= Paul Welsh (journalist) =

Paul Welsh is a British television and radio correspondent and presenter. He was born in England in 1961, but moved frequently because his father was a serving member of the RAF. He studied Physics at the University of Nottingham from 1979 to 1982.

==Career==
Welsh is best known for coverage of conflicts and disasters; particularly the civil wars in Kosovo, Ivory Coast and Liberia, and the famines in Somalia and Sudan. Roles for the BBC included World Affairs Correspondent, West Africa Correspondent, Defence & Security Correspondent, TV Duty Editor, presenter of the World Service programmes Newshour and The World Today, and reporter/presenter on the television programmes Breakfast and Newsround.

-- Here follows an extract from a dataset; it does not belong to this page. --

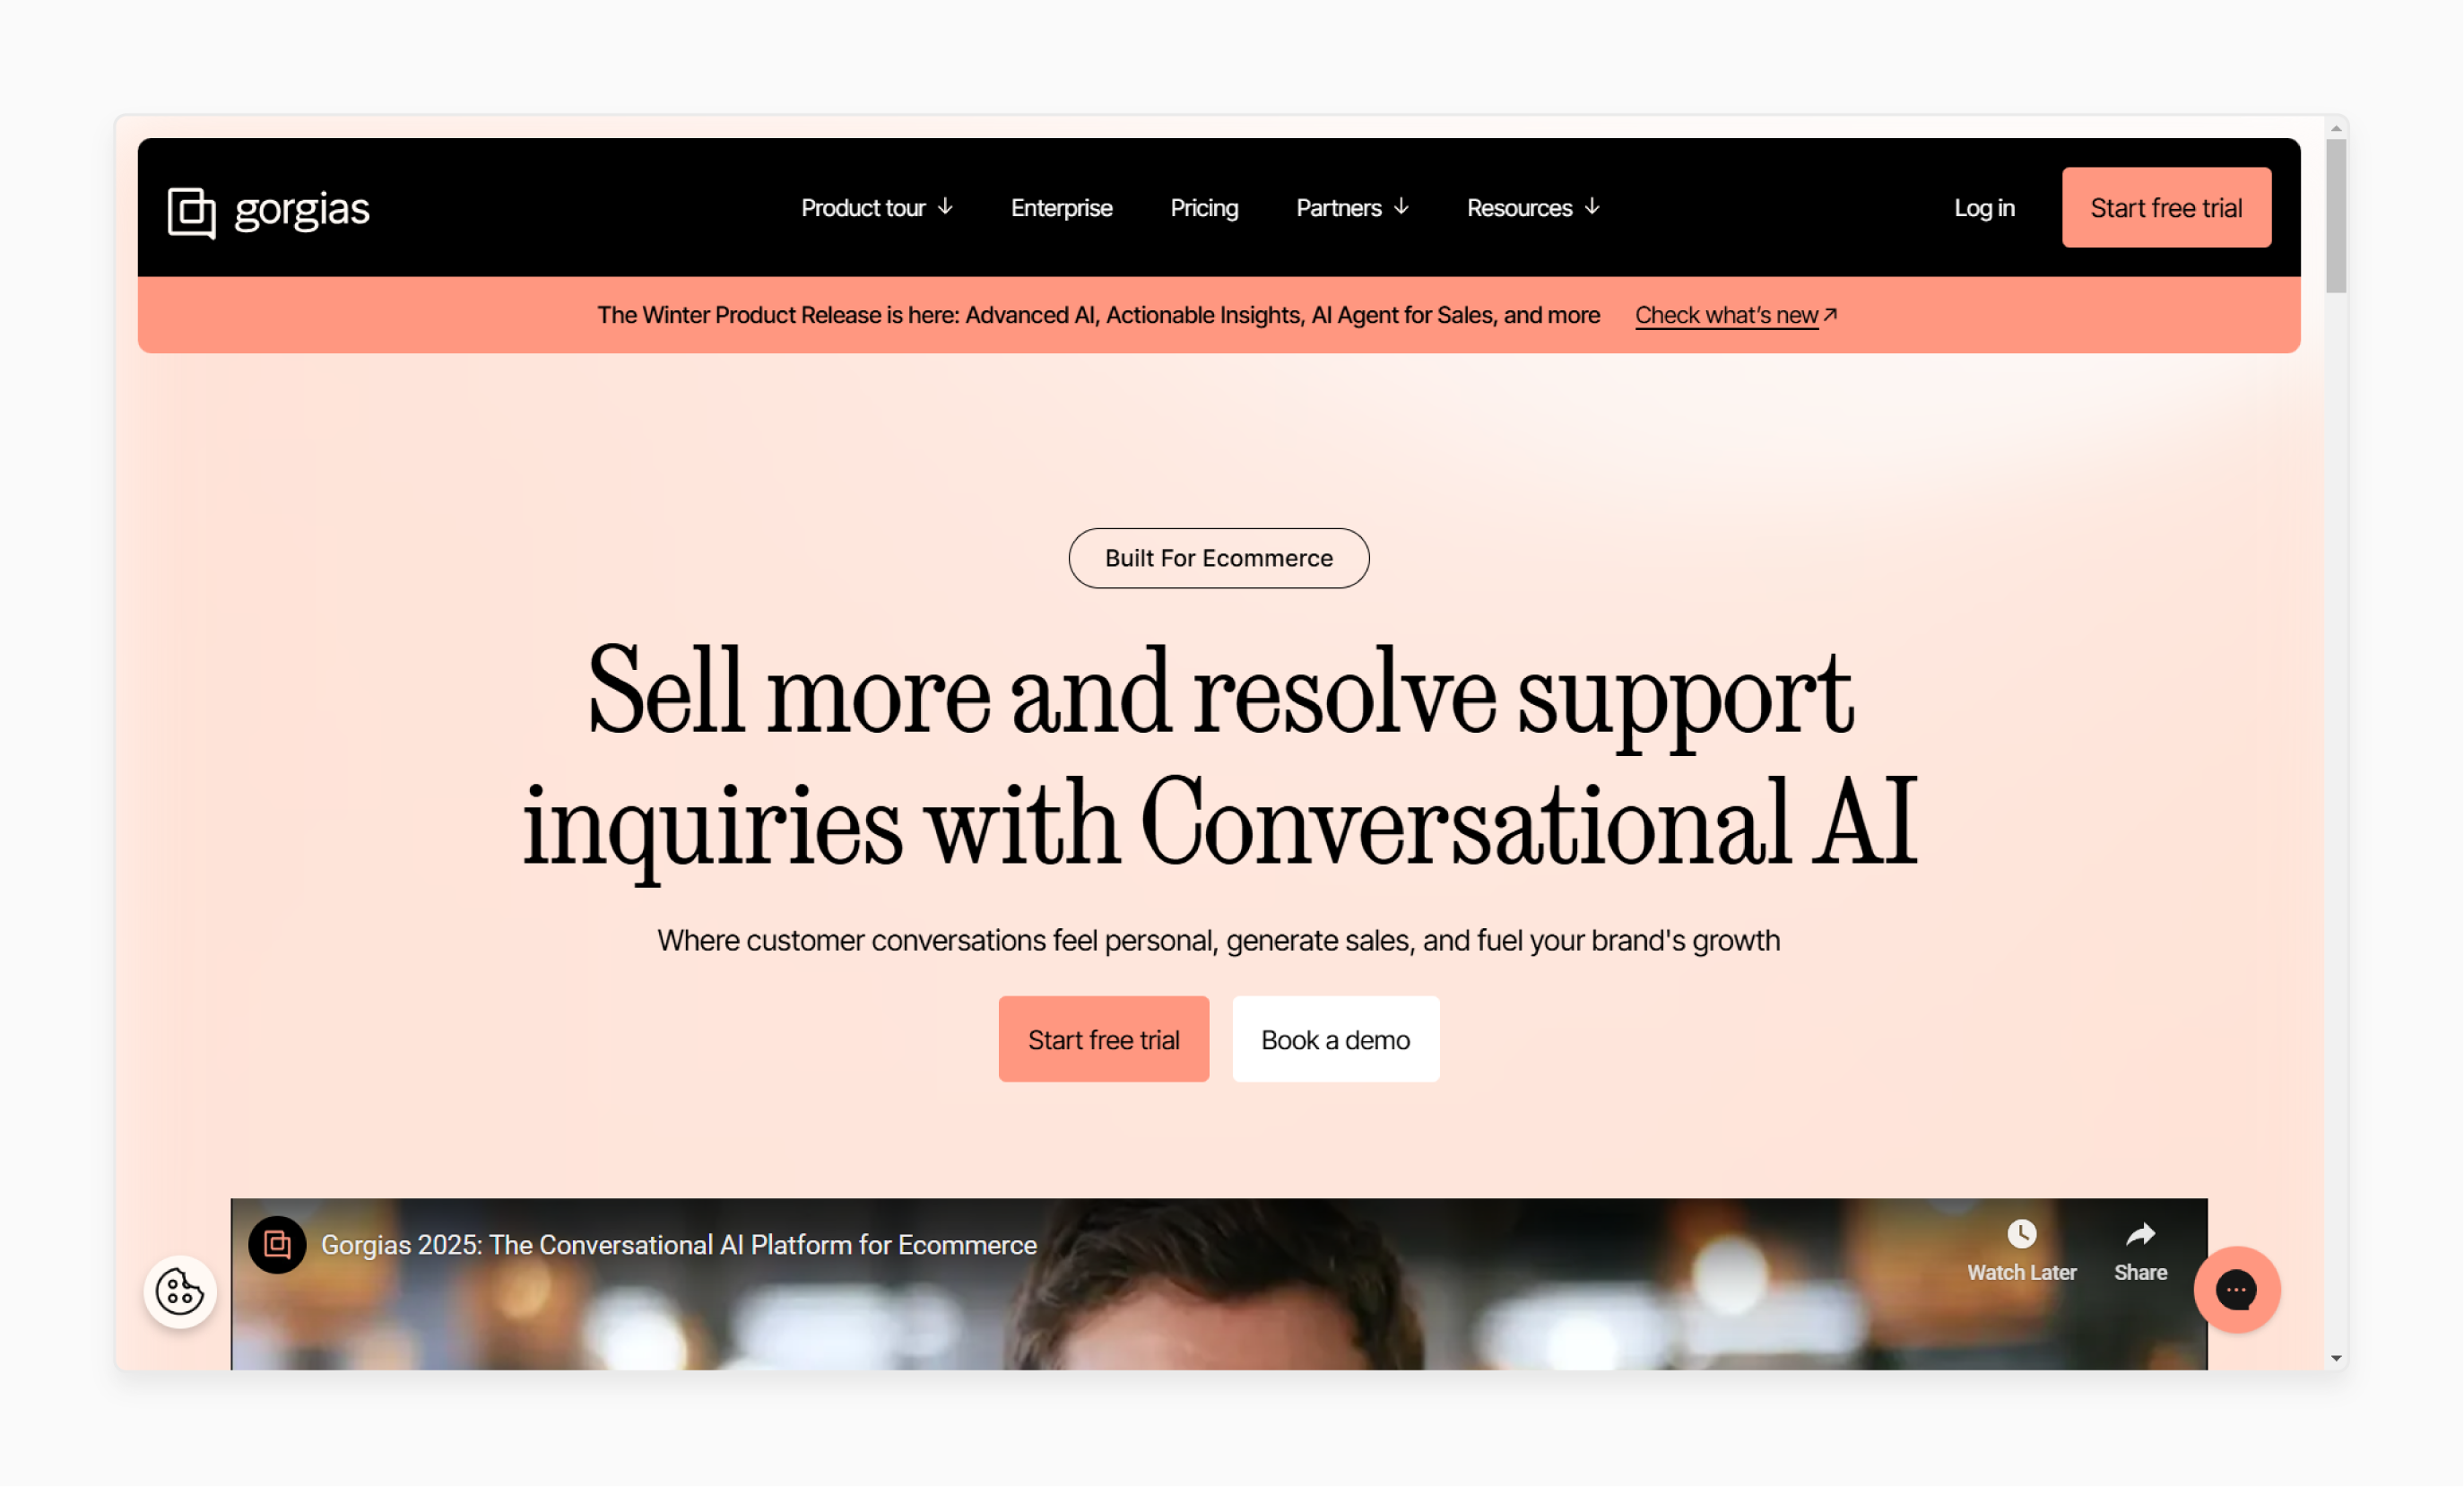Expand the Product tour dropdown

Welsh has presented BBC programmes on BBC One, BBC Two, BBC News 24, BBC World Service and BBC World TV. He reported for the BBC on all of those and Radio 1, Radio 2, Radio 4, BBC Three and BBC Four.

A founding member, and former station manager, of University Radio Nottingham he reported freelance for the city's commercial station Radio Trent. Professionally he has worked for Centre Radio in Leicester, Pennine Radio in Bradford, Radio Aire in Leeds and Radio City in Liverpool. He wrote a number of articles for The Independent in the 1990s.

He left full-time work at the BBC in 2006 and now runs a production company called Mosquito Media.

==Awards==
Welsh won a Royal Television Society award for a documentary on the Somali famine and the Premier Award of the One World Broadcasting Trust for reporting from Sudan.